It follows that the first plea to the third and fourth counts furnishes no sufficient answer. The defence there pleaded is, that the condition of the bond executed by the plaintiff and the defendants’ testator as co-sureties for Smith the guardian, was not broken by the guardian in the lifetime of the testator, and that the plaintiff had not become liable or been obliged to pay any sum of money by reason of any default of the guardian arising out of or upon the condition of said bond or writing obligatory, during the lifetime of Gould. The facts thus set up are wholly immaterial, and cannot be a ground of defence.

The other plea which is demurred to, sets up as a defence to those counts, that the plaintiff voluntarily, and without being compelled by execution, paid the money, and so paid it in his *69own wrong; and that the same, if it had not heen so paid, might and would have been collected against Smith. It is not necessary for the plaintiff, in order to sustain his action, to show that he was compelled to pay as a surety upon the bond by execution. When the contract has been broken, the surety may pay the money without suit and recover the amount of his principal, (Mauri v. Heffernan, 13 John. R. 58,) and by analogy, a surety may recover against his co-surety his due proportion upon the like ground. The pleas therefore are clearly bad—and judgment on the demurrer should be rendered in favor of the plaintiff, unless both of the counts to which the pleas demurred to were pleaded, are also bad for want of substance. (1 Chitt. Pl. 647, 643; Miller v. Maxwell, 16 Wend. 9.)

The third count, although unskilfully and inartificially drawn, is, I think, good in substance. It does not, as it should have done, contain a distinct averment of mutual promises; but the testator’s undertaking and the consideration of it are set forth with sufficient certainty.

------------------------------------------------------------------------

- _Exercise tasks_:
(1) Could you switch "guardian" to "trustee" and write out the opinion on co-sureties again from "It follows that" to "ground of defence."?
(2) Can you carry the opinion on co-sureties forward from the point where it stops?

- _Data section_:
------------------------------------------------------------------------

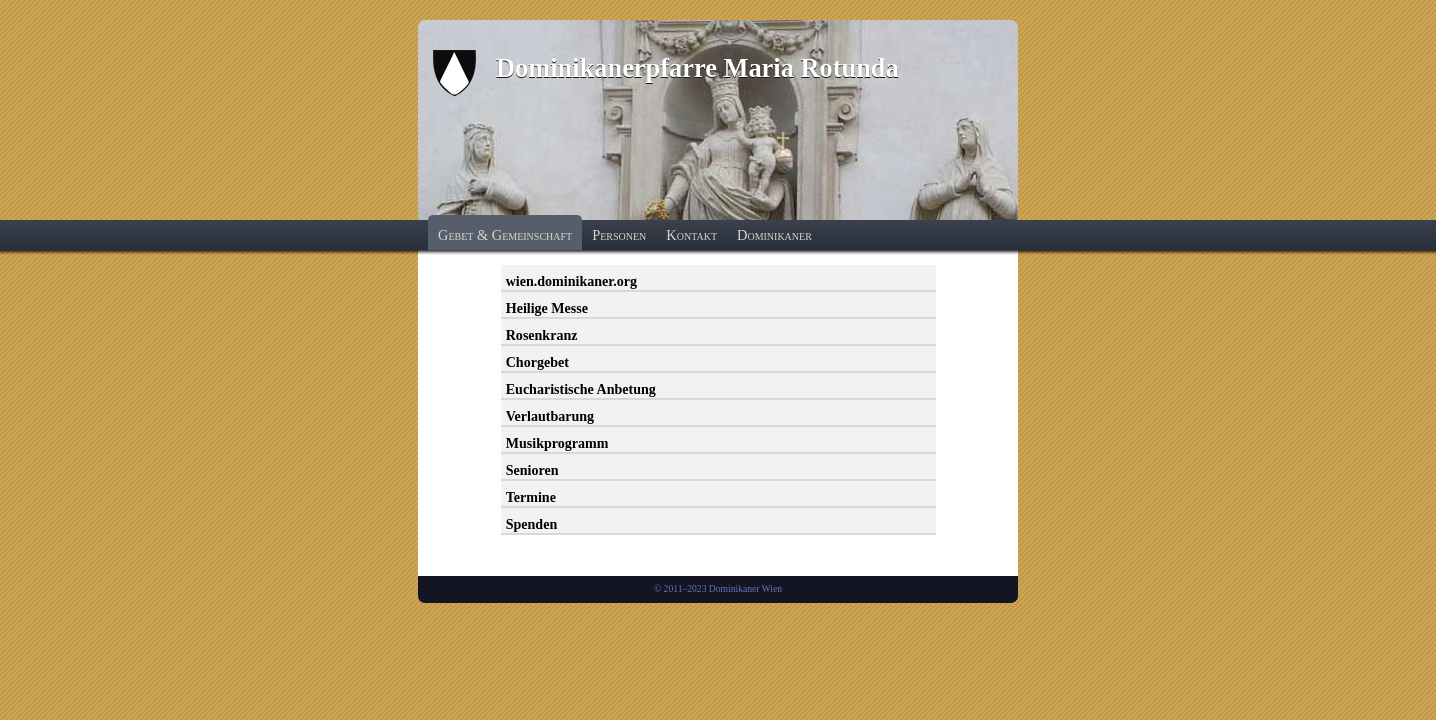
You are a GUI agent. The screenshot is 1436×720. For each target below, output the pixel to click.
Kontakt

------------------------------------------------------------------------

- _Answer set_:
(1)
It follows that the first plea to the third and fourth counts furnishes no sufficient answer. The defence there pleaded is, that the condition of the bond executed by the plaintiff and the defendants’ testator as co-sureties for Smith the trustee, was not broken by the trustee in the lifetime of the testator, and that the plaintiff had not become liable or been obliged to pay any sum of money by reason of any default of the trustee arising out of or upon the condition of said bond or writing obligatory, during the lifetime of Gould. The facts thus set up are wholly immaterial, and cannot be a ground of defence.

(2)
The fourth count I think is bad in substance as well as in form. The design of the pleader seems to have been, to charge the defendants upon promises by them in the capacity of executors; which would "have been well enough on a proper occasion, if stated in proper form. (Carter v. Phelps, 8 John. 440; Whitaker v. Whitaker, 6 id. 112.) But I think the attempt here to do so has utterly failed. No promise by the testator to his co-surety is stated, but it is alleged that the defendants, as executors, in consideration of the liability of their testator to pay to the plaintiff a moiety of what he might pay, undertook and promised to pay the plaintiff such moiety, &c. The liability of the testator is stated to be a consequence of the joint bond and of the law in such case made and provided. The judgment recovered by Fuller against the plaintiff, after the death of the defendants’ testator, is then stated, and the payment thereof by the plaintiff, with the common breach that the defendants, as executors, had not paid the plaintiff. One radical defect is in stating the testator’s liability to have accrued on account of the joint bond and the law applicable to the case, whereas that liability arose out of the mutual *70promises between the sureties implied by kw from their relation as co-sureties. The consideration of the defendants’ promise is mistakenly alleged to be the liability of their testator and the fact that the bond remained unpaid; and their promise is stated to have been made before any recovery by Fuller, and before the plaintiff had paid any thing. No cause of action had accrued against them, and no consideration existed for a promise by them until the recovery against the plaintiff and the payment thereof by him. The count cannot be sustained. But the third count being good, the plaintiff is entitled to judgment on the demurrers.

Judgment for plaintiff.

See Lawrence v. Leake & Watts Orphan House, (2 Denio, 577.)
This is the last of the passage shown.